Devaluasi adalah langkah yang diambil oleh suatu negara untuk menurunkan nilai mata uangnya terhadap mata uang asing secara resmi. Apakah ada pengaruhnya terhadap bisnis? Tentu saja, salah satunya, biaya impor barang dan jasa akan meningkat, yang dapat mengakibatkan lonjakan harga bagi konsumen.
Kebijakan ini umumnya dilakukan oleh pemerintah atau bank sentral dalam upaya mengatasi berbagai permasalahan ekonomi, seperti menyeimbangkan neraca perdagangan atau mengatasi defisit.
Mari kita pelajari lebih dalam apa yang dimaksud dengan devaluasi, faktor yang mempengaruhi, dampak hingga riwayat devaluasi yang pernah terjadi di Indonesia.
Secara umum, devaluasi adalah penyesuaian resmi yang dilakukan oleh pemerintah atau bank sentral untuk menurunkan nilai tukar mata uang domestik terhadap mata uang asing.
Bertujuan untuk meningkatkan daya saing produk domestik di pasar internasional dengan cara membuatnya lebih murah dibandingkan produk impor.
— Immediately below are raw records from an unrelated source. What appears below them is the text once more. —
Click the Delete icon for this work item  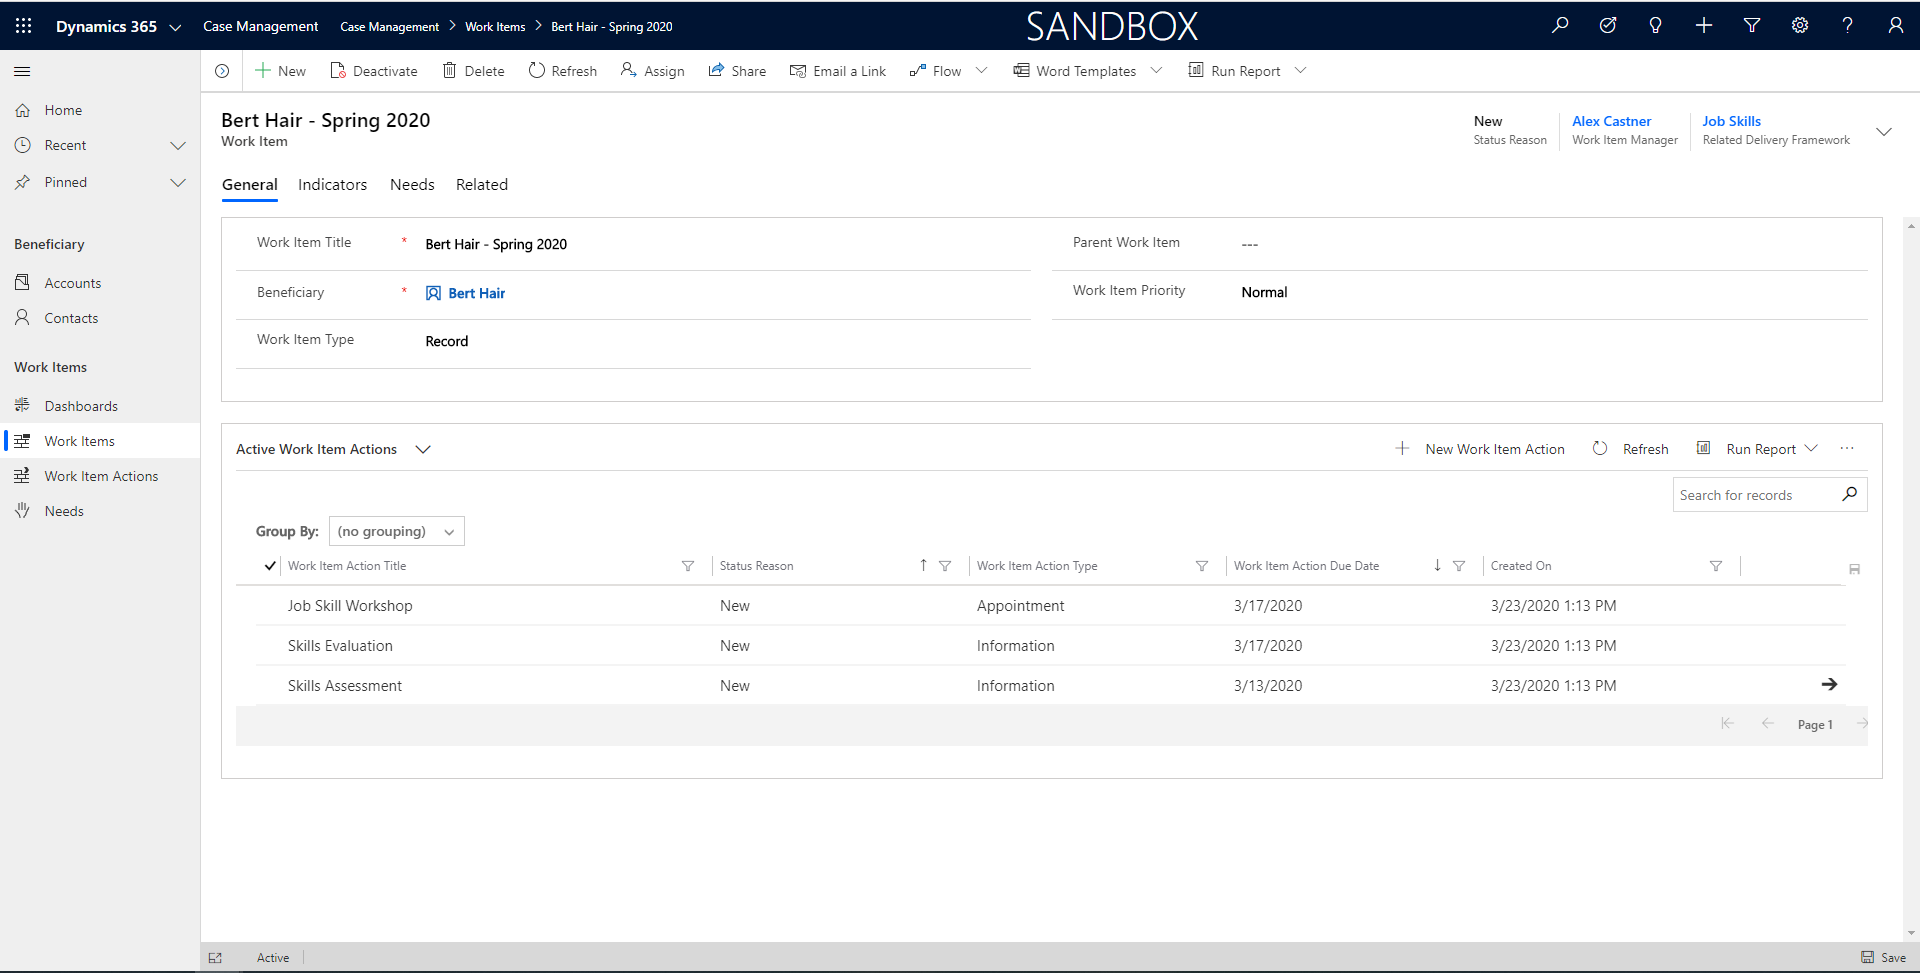449,70
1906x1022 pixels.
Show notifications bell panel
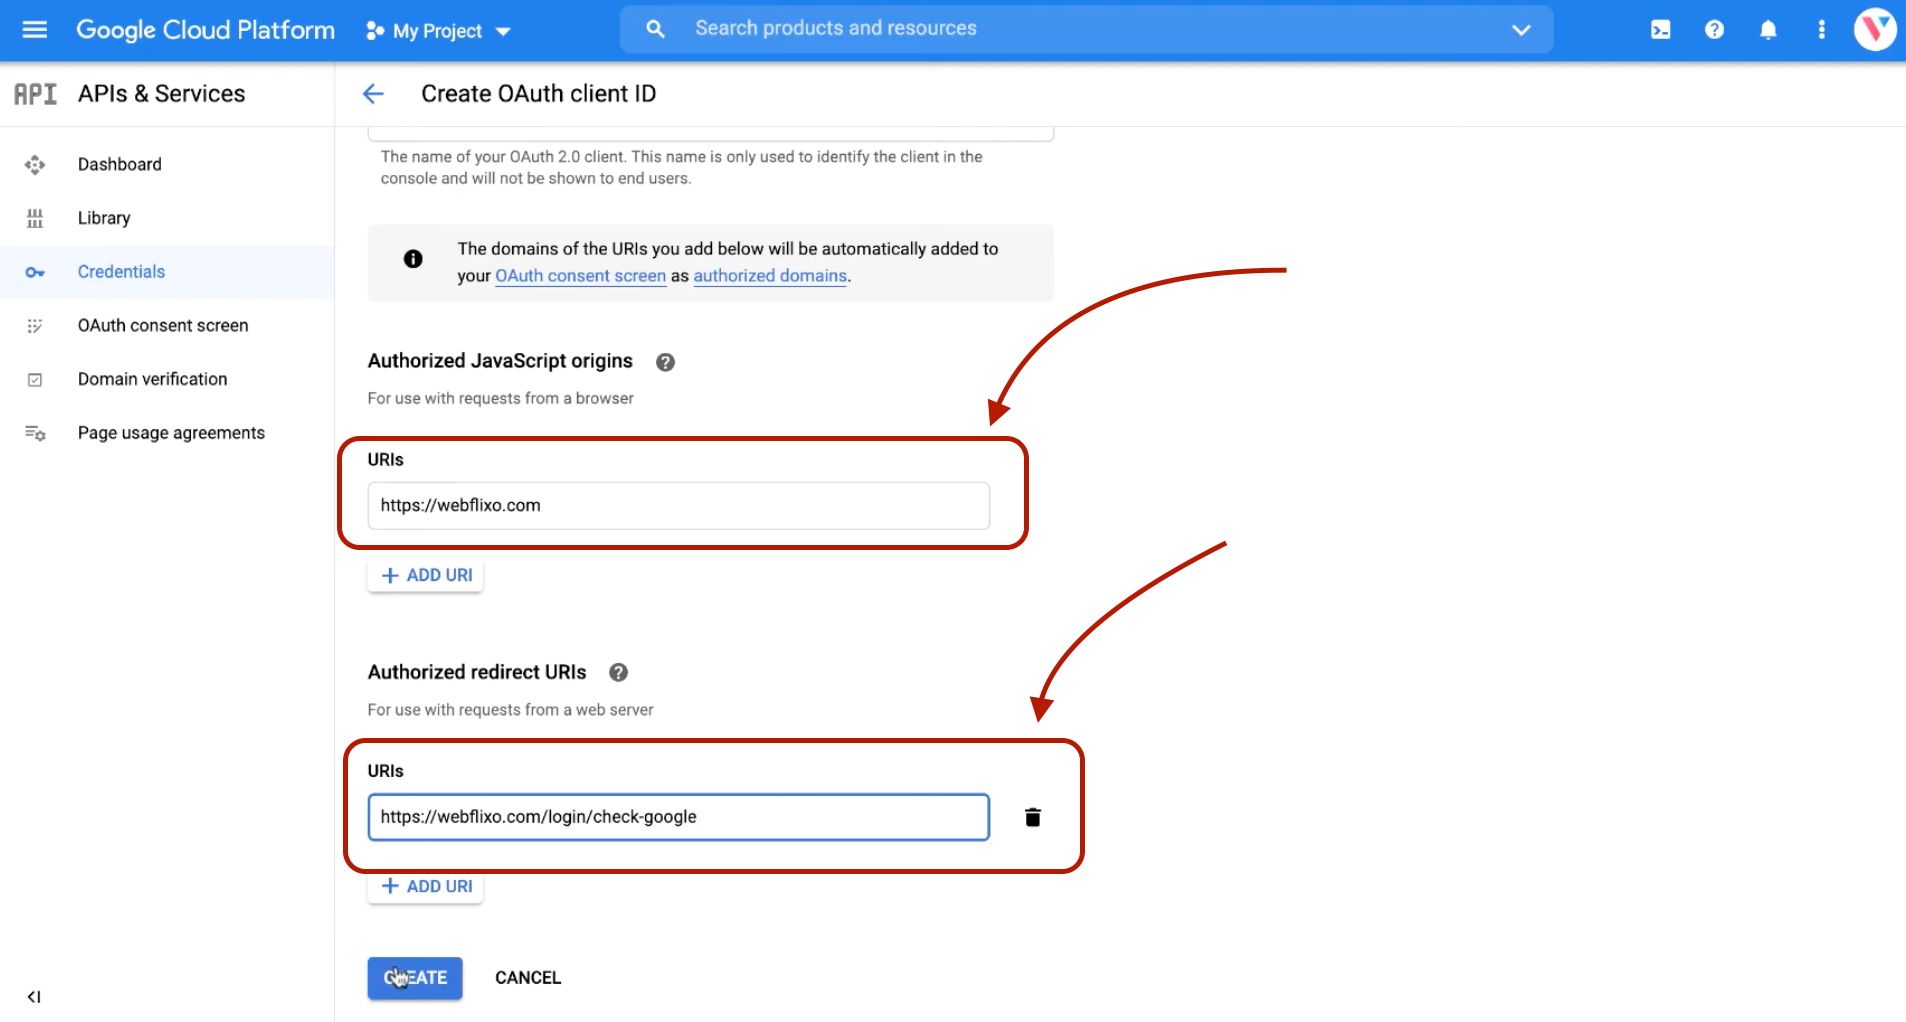pyautogui.click(x=1768, y=30)
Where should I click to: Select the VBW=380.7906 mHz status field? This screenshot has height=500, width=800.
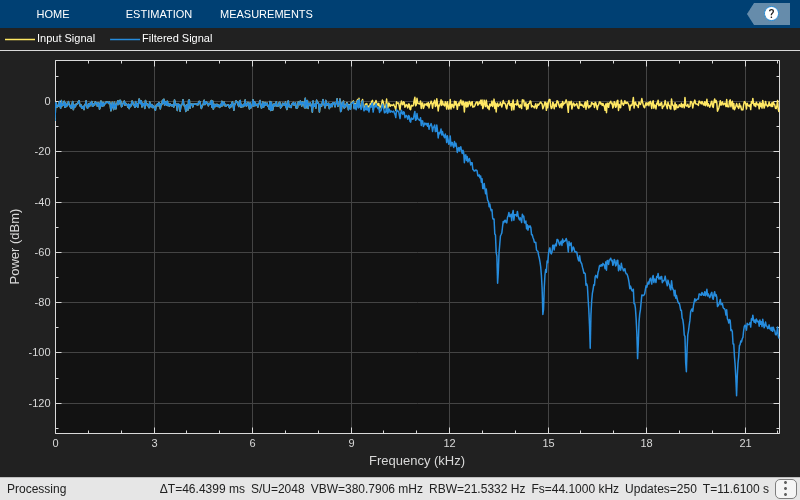(x=366, y=489)
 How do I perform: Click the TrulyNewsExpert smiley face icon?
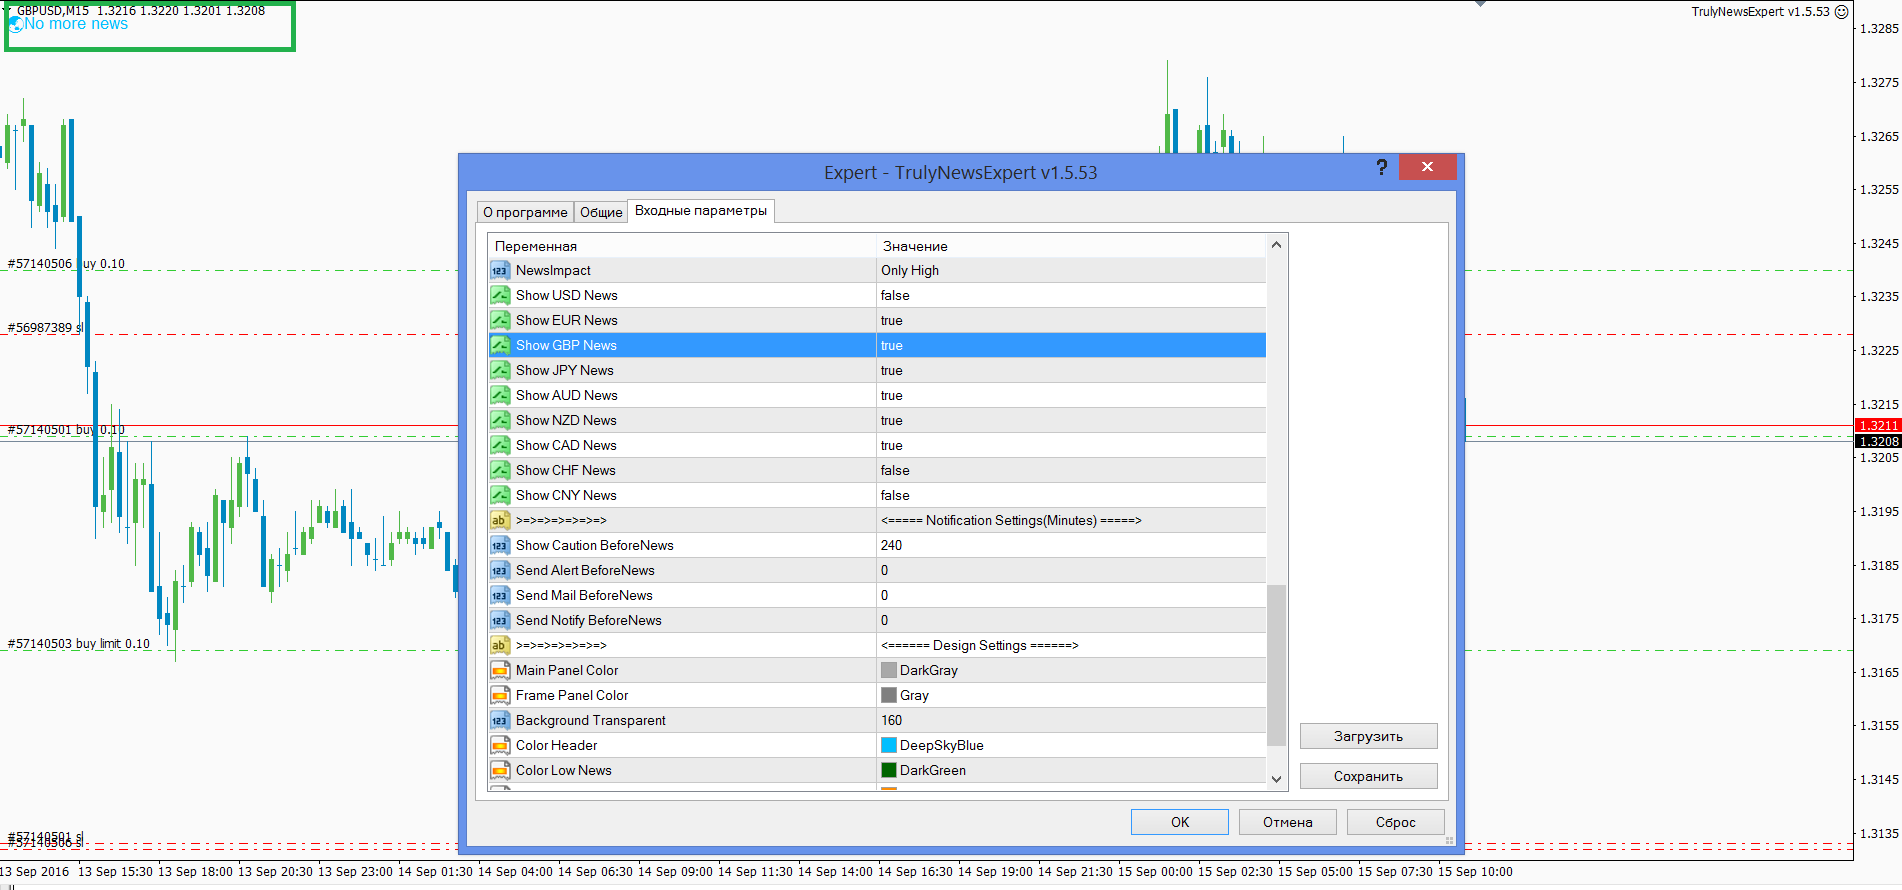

Hal ini dapat merangsang ekspor dan memperbaiki neraca perdagangan negara.
Namun, devaluasi juga dapat menyebabkan inflasi, karena harga barang impor menjadi lebih tinggi, yang berdampak langsung pada daya beli masyarakat.
Berikut beberapa pengertian devaluasi menurut para ahli:
Pada Kamus Besar Bahasa Indonesia (KBBI) kata devaluasi diartikan sebagai penurunan nilai uang yang dilakukan dengan sengaja terhadap uang luar negeri atau terhadap emas (misalnya, untuk memperbaiki perekonomian)
Dalam bukunya yang berjudul Makro Ekonomi (2007), Mankiw menjelaskan jika devaluasi adalah penurunan nilai tukar yang dilakukan oleh Bank Sentral. Jika terjadi kenaikan maka disebut dengan Revaluasi.
Dari dua penjelasan di atas, dapat disimpulkan jika devaluasi adalah suatu kebijakan ekonomi yang bertujuan untuk menurunkan nilai tukar mata uang domestik secara resmi, baik terhadap mata uang asing maupun komoditas seperti emas.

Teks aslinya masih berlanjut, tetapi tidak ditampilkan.